Source records:
## begin
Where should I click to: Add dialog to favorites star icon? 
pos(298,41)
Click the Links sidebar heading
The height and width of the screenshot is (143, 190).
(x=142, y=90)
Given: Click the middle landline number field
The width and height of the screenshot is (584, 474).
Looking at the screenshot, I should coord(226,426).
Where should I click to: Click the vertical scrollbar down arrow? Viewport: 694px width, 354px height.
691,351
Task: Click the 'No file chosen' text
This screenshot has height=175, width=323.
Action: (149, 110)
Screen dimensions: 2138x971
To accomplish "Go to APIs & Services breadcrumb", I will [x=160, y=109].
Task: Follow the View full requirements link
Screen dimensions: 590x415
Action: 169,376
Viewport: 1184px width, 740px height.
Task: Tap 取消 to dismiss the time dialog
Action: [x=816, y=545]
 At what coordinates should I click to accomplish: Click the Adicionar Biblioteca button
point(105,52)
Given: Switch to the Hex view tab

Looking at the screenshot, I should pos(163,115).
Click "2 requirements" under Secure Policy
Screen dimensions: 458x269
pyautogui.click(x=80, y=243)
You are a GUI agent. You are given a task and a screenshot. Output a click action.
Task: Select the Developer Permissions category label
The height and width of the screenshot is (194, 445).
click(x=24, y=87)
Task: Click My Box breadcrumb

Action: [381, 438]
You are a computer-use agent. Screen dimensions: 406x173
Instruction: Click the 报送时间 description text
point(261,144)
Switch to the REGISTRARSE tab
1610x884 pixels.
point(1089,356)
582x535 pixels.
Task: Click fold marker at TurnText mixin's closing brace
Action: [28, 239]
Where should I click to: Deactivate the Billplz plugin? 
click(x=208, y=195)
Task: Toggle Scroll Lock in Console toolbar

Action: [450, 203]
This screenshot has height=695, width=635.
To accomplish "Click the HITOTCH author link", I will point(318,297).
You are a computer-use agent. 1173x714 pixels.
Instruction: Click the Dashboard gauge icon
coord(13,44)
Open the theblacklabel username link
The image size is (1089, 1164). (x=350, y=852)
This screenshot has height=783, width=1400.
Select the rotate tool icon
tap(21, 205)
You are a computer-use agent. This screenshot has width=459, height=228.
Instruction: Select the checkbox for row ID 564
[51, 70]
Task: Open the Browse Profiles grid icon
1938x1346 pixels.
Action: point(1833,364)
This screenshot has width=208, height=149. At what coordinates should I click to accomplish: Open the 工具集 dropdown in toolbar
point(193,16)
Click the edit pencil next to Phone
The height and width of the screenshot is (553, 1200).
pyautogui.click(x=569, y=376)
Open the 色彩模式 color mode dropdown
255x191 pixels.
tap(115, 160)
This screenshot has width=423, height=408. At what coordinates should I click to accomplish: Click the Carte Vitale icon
## end
• EXERCISE
Copy all of the material above line for line, keeping every character unchanged.

• RESULT
Where should I click to: Add dialog to favorites star icon? 
pos(298,41)
Click the Links sidebar heading
The height and width of the screenshot is (143, 190).
(x=142, y=90)
Given: Click the middle landline number field
The width and height of the screenshot is (584, 474).
Looking at the screenshot, I should coord(226,426).
Where should I click to: Click the vertical scrollbar down arrow? Viewport: 694px width, 354px height.
691,351
Task: Click the 'No file chosen' text
This screenshot has height=175, width=323.
Action: (149, 110)
Screen dimensions: 2138x971
To accomplish "Go to APIs & Services breadcrumb", I will [x=160, y=109].
Task: Follow the View full requirements link
Screen dimensions: 590x415
Action: 169,376
Viewport: 1184px width, 740px height.
Task: Tap 取消 to dismiss the time dialog
Action: [x=816, y=545]
 At what coordinates should I click to accomplish: Click the Adicionar Biblioteca button
point(105,52)
Given: Switch to the Hex view tab

Looking at the screenshot, I should pos(163,115).
Click "2 requirements" under Secure Policy
Screen dimensions: 458x269
pyautogui.click(x=80, y=243)
You are a GUI agent. You are given a task and a screenshot. Output a click action.
Task: Select the Developer Permissions category label
The height and width of the screenshot is (194, 445).
click(x=24, y=87)
Task: Click My Box breadcrumb

Action: [381, 438]
You are a computer-use agent. Screen dimensions: 406x173
Instruction: Click the 报送时间 description text
point(261,144)
Switch to the REGISTRARSE tab
1610x884 pixels.
point(1089,356)
582x535 pixels.
Task: Click fold marker at TurnText mixin's closing brace
Action: [28, 239]
Where should I click to: Deactivate the Billplz plugin? 
click(x=208, y=195)
Task: Toggle Scroll Lock in Console toolbar

Action: [450, 203]
This screenshot has height=695, width=635.
To accomplish "Click the HITOTCH author link", I will point(318,297).
You are a computer-use agent. 1173x714 pixels.
Instruction: Click the Dashboard gauge icon
coord(13,44)
Open the theblacklabel username link
The image size is (1089, 1164). (x=350, y=852)
This screenshot has height=783, width=1400.
Select the rotate tool icon
tap(21, 205)
You are a computer-use agent. This screenshot has width=459, height=228.
Instruction: Select the checkbox for row ID 564
[51, 70]
Task: Open the Browse Profiles grid icon
1938x1346 pixels.
Action: point(1833,364)
This screenshot has width=208, height=149. At what coordinates should I click to accomplish: Open the 工具集 dropdown in toolbar
point(193,16)
Click the edit pencil next to Phone
The height and width of the screenshot is (553, 1200).
pyautogui.click(x=569, y=376)
Open the 色彩模式 color mode dropdown
255x191 pixels.
tap(115, 160)
This screenshot has width=423, height=408. At what coordinates should I click to accomplish: Click the Carte Vitale icon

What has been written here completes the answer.